> [EXERCISE REQUIREMENTS]: Could you reproduce the lines below from the one with "Пользование электромобилем: преимущества" through the one with "ESCLARECIMENTO 004 – PE007-2019 (245, 1191)"? Keep both ends and add nothing.

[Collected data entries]
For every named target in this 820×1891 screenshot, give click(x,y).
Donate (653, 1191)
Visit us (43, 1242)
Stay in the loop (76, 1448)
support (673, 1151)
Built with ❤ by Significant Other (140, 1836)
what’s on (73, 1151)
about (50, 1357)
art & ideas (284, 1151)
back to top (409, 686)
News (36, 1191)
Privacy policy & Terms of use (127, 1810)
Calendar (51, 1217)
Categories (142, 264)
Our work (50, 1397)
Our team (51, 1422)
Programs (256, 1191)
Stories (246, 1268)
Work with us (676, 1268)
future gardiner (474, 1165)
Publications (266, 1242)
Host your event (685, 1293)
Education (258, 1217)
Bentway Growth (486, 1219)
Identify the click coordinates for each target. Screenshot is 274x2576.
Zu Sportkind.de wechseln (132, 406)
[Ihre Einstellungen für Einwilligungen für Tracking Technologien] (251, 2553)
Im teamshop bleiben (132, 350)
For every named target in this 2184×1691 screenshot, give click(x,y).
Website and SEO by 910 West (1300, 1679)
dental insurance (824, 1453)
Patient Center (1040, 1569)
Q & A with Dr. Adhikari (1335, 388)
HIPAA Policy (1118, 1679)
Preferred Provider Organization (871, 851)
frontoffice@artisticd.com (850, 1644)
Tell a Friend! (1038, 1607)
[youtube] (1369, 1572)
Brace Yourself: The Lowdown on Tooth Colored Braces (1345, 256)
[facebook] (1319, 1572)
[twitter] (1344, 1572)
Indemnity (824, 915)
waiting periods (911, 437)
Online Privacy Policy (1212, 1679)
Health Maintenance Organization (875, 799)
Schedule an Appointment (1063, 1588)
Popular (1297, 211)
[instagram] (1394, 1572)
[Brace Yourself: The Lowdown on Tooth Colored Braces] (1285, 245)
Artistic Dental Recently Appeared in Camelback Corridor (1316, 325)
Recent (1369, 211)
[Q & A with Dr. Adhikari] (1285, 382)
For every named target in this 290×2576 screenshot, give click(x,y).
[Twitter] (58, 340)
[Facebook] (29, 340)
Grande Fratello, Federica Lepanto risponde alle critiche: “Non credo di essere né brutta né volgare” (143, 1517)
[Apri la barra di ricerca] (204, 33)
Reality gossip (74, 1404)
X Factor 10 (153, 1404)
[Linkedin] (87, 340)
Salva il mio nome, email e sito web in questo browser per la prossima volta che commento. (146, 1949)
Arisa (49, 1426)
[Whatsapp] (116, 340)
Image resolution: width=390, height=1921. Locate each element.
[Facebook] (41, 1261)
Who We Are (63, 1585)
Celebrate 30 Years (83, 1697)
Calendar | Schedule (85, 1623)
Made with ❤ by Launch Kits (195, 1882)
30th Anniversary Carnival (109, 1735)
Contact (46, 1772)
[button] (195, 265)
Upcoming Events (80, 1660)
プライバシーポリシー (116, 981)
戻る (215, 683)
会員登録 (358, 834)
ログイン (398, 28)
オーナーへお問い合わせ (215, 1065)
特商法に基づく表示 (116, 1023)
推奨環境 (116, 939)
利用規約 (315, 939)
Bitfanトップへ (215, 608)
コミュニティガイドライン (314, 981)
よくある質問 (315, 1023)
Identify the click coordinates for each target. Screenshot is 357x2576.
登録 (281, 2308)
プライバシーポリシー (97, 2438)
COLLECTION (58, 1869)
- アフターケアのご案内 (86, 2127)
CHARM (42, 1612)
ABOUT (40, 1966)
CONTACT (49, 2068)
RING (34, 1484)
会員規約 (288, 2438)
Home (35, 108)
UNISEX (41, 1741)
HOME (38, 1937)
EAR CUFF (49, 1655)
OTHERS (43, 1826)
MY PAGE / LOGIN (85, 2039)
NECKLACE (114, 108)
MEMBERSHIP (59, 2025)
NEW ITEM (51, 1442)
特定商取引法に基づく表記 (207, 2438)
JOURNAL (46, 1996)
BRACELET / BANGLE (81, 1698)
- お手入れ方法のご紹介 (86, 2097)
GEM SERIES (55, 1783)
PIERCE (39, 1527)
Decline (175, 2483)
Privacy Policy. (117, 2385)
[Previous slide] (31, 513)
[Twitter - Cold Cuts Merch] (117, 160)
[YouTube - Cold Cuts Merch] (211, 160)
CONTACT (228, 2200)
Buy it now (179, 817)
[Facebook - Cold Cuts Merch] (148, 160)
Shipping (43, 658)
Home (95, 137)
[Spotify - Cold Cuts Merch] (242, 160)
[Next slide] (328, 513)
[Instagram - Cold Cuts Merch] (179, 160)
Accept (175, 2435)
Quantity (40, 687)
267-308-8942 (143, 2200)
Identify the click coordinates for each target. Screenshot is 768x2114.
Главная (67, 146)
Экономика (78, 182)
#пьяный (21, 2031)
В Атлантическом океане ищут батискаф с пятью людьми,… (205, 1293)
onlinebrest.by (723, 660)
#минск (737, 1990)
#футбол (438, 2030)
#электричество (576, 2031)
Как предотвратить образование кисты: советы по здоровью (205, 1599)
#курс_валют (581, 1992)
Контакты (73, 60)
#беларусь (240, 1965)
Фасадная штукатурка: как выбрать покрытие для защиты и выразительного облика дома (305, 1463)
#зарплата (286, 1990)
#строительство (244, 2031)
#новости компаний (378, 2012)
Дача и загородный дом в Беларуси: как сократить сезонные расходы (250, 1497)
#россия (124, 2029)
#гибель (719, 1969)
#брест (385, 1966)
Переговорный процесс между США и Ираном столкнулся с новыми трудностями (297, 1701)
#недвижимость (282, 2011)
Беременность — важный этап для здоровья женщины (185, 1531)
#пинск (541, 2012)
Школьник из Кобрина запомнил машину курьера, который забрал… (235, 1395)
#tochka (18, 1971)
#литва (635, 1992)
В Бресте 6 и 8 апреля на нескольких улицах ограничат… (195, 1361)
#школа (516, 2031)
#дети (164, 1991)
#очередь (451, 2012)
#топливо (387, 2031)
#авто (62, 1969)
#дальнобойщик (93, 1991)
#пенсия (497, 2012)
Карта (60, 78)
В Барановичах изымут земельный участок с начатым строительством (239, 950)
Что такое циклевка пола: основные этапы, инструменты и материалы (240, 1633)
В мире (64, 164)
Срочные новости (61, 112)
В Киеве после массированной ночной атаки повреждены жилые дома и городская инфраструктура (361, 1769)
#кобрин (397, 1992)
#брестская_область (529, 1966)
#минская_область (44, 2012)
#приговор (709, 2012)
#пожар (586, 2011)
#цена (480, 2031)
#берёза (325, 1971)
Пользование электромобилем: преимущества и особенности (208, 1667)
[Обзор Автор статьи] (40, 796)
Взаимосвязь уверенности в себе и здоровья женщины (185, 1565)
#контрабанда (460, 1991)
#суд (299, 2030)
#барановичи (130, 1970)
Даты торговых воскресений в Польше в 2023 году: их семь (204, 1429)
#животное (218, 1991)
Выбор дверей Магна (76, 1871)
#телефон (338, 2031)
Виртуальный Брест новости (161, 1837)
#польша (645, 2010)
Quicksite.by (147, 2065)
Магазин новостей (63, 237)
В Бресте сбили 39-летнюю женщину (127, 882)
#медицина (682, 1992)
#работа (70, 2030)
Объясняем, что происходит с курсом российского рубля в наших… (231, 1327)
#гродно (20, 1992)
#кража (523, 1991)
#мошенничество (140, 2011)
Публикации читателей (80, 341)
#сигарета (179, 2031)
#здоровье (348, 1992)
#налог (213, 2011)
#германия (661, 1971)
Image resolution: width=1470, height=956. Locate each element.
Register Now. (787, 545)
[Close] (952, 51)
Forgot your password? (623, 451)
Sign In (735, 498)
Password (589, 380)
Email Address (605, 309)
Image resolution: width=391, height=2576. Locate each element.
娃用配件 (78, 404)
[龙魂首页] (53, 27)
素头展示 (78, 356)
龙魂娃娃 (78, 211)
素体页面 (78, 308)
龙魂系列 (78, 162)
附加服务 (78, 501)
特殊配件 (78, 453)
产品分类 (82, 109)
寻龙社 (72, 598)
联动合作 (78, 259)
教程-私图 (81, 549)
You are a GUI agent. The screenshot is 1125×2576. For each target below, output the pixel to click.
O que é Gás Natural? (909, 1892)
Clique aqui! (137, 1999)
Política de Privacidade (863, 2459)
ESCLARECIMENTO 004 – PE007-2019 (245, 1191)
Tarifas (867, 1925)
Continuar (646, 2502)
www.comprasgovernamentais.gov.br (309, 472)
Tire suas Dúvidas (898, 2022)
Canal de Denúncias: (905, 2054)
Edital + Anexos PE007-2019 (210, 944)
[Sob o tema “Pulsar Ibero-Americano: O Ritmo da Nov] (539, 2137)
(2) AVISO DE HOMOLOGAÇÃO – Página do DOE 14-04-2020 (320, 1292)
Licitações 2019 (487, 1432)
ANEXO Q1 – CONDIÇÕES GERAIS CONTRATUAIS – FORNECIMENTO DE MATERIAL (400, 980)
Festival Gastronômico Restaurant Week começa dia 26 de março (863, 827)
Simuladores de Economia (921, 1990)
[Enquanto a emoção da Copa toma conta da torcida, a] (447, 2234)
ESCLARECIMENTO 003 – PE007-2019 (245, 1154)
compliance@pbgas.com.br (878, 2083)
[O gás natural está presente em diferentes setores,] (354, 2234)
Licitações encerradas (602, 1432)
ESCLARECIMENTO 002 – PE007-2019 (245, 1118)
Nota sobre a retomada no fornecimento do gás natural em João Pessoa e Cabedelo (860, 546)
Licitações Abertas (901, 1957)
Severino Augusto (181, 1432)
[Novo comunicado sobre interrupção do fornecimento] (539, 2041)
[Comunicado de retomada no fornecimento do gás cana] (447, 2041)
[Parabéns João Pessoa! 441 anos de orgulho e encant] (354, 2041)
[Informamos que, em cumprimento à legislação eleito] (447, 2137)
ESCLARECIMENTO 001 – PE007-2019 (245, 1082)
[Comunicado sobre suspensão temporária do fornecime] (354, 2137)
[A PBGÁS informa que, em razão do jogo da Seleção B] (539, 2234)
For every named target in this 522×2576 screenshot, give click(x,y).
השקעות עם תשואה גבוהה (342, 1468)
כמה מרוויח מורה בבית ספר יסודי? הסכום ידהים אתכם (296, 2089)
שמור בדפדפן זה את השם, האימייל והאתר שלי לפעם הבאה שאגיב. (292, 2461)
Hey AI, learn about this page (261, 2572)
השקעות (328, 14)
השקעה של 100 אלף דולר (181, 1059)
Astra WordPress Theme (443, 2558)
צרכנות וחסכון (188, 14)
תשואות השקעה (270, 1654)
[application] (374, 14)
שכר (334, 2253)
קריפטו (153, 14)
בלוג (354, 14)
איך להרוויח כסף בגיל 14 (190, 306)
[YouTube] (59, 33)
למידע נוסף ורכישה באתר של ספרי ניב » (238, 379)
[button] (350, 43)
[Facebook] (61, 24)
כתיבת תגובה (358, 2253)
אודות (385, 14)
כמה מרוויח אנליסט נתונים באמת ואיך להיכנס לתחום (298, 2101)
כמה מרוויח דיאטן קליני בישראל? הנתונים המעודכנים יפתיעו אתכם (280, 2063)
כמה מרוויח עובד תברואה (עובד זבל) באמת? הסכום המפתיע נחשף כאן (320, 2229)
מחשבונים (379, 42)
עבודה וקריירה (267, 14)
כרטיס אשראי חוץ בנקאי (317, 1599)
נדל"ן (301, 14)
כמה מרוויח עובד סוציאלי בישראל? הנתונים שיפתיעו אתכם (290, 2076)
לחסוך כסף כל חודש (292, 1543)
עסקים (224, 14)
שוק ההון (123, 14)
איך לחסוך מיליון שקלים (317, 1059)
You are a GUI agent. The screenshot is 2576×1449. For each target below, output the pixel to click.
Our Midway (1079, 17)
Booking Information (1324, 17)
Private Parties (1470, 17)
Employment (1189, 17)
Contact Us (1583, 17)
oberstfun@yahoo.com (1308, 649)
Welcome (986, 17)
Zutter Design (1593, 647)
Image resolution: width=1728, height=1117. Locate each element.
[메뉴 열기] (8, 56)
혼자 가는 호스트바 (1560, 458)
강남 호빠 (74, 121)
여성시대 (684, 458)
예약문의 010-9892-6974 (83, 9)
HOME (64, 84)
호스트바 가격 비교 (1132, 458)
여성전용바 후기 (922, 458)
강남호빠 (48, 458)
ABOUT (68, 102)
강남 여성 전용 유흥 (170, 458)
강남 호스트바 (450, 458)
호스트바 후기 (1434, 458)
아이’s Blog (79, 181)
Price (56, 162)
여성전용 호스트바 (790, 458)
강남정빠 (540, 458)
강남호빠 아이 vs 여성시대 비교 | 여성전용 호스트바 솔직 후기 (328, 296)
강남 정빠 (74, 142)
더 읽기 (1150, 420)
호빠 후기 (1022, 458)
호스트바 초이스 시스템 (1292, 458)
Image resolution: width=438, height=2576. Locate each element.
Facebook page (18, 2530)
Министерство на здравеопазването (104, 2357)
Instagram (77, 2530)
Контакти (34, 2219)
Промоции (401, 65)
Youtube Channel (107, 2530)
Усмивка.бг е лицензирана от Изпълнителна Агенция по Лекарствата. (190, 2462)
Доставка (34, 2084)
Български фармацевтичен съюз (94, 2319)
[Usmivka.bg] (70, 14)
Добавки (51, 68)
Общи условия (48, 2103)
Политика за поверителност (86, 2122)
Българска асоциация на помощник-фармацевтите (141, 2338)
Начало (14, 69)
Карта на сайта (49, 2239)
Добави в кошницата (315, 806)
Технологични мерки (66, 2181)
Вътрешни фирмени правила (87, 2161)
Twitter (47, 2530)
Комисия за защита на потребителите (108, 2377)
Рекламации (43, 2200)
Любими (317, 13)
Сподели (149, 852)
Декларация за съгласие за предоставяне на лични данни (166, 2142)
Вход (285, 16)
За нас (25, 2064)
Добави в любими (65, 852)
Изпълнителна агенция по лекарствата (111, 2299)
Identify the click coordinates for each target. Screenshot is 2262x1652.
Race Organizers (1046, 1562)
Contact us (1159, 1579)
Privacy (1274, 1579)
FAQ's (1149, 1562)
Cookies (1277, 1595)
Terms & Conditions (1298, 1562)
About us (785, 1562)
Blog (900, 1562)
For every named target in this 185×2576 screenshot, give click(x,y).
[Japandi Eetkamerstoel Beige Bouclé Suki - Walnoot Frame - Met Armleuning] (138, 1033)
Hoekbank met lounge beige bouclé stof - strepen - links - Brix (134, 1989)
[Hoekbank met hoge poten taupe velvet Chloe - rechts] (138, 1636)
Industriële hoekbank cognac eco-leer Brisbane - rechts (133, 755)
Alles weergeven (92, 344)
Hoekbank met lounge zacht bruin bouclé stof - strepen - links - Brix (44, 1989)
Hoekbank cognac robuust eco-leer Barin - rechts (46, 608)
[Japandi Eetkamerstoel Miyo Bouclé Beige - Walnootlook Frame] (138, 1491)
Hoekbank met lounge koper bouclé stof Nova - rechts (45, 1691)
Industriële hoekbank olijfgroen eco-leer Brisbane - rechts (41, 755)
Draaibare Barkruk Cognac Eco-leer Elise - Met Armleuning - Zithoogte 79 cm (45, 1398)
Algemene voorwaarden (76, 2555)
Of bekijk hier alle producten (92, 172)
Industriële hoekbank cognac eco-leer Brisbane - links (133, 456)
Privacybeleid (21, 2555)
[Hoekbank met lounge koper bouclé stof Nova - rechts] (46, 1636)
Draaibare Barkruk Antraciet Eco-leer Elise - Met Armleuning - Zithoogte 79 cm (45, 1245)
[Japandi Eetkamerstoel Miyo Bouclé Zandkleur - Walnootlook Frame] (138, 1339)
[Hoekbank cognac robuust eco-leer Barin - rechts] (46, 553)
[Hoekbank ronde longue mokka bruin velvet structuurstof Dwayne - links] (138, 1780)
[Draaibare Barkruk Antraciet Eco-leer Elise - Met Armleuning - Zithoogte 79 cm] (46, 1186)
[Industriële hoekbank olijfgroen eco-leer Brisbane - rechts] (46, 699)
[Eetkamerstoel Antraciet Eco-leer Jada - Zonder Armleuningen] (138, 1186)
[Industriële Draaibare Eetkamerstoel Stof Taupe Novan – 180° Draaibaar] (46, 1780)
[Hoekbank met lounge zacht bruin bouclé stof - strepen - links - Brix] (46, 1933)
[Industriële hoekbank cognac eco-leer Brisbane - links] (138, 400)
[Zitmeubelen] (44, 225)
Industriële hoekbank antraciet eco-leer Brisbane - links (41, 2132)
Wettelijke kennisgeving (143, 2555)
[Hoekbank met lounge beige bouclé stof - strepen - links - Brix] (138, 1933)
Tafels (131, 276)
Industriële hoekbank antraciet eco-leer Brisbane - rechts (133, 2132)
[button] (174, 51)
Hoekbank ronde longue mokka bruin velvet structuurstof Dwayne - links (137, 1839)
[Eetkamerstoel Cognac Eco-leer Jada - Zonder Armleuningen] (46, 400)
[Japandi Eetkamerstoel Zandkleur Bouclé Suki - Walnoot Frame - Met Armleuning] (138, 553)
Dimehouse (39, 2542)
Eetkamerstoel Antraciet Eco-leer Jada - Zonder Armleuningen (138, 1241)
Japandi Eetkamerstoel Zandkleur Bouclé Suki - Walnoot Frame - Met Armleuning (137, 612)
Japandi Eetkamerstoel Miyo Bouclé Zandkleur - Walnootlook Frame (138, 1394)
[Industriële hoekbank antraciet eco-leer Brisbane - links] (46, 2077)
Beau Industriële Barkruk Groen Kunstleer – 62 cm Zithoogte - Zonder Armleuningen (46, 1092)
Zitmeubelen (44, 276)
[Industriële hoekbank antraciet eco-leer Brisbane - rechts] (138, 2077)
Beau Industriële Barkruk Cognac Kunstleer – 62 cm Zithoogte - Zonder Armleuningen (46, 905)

> [WRITTEN ANSWER]:
Пользование электромобилем: преимущества и особенности (208, 1667)
[Обзор Автор статьи] (40, 796)
Взаимосвязь уверенности в себе и здоровья женщины (185, 1565)
#контрабанда (460, 1991)
#суд (299, 2030)
#барановичи (130, 1970)
Даты торговых воскресений в Польше в 2023 году: их семь (204, 1429)
#животное (218, 1991)
Выбор дверей Магна (76, 1871)
#телефон (338, 2031)
Виртуальный Брест новости (161, 1837)
#польша (645, 2010)
Quicksite.by (147, 2065)
Магазин новостей (63, 237)
В Бресте сбили 39-летнюю женщину (127, 882)
#медицина (682, 1992)
#работа (70, 2030)
Объясняем, что происходит с курсом российского рубля в наших… (231, 1327)
#гродно (20, 1992)
#кража (523, 1991)
#мошенничество (140, 2011)
Публикации читателей (80, 341)
#сигарета (179, 2031)
#здоровье (348, 1992)
#налог (213, 2011)
#германия (661, 1971)
Image resolution: width=1470, height=956. Locate each element.
Register Now. (787, 545)
[Close] (952, 51)
Forgot your password? (623, 451)
Sign In (735, 498)
Password (589, 380)
Email Address (605, 309)
Image resolution: width=391, height=2576. Locate each element.
娃用配件 (78, 404)
[龙魂首页] (53, 27)
素头展示 (78, 356)
龙魂娃娃 (78, 211)
素体页面 (78, 308)
龙魂系列 (78, 162)
附加服务 (78, 501)
特殊配件 (78, 453)
产品分类 (82, 109)
寻龙社 (72, 598)
联动合作 (78, 259)
教程-私图 (81, 549)
You are a GUI agent. The screenshot is 1125×2576. For each target below, output the pixel to click.
O que é Gás Natural? (909, 1892)
Clique aqui! (137, 1999)
Política de Privacidade (863, 2459)
ESCLARECIMENTO 004 – PE007-2019 (245, 1191)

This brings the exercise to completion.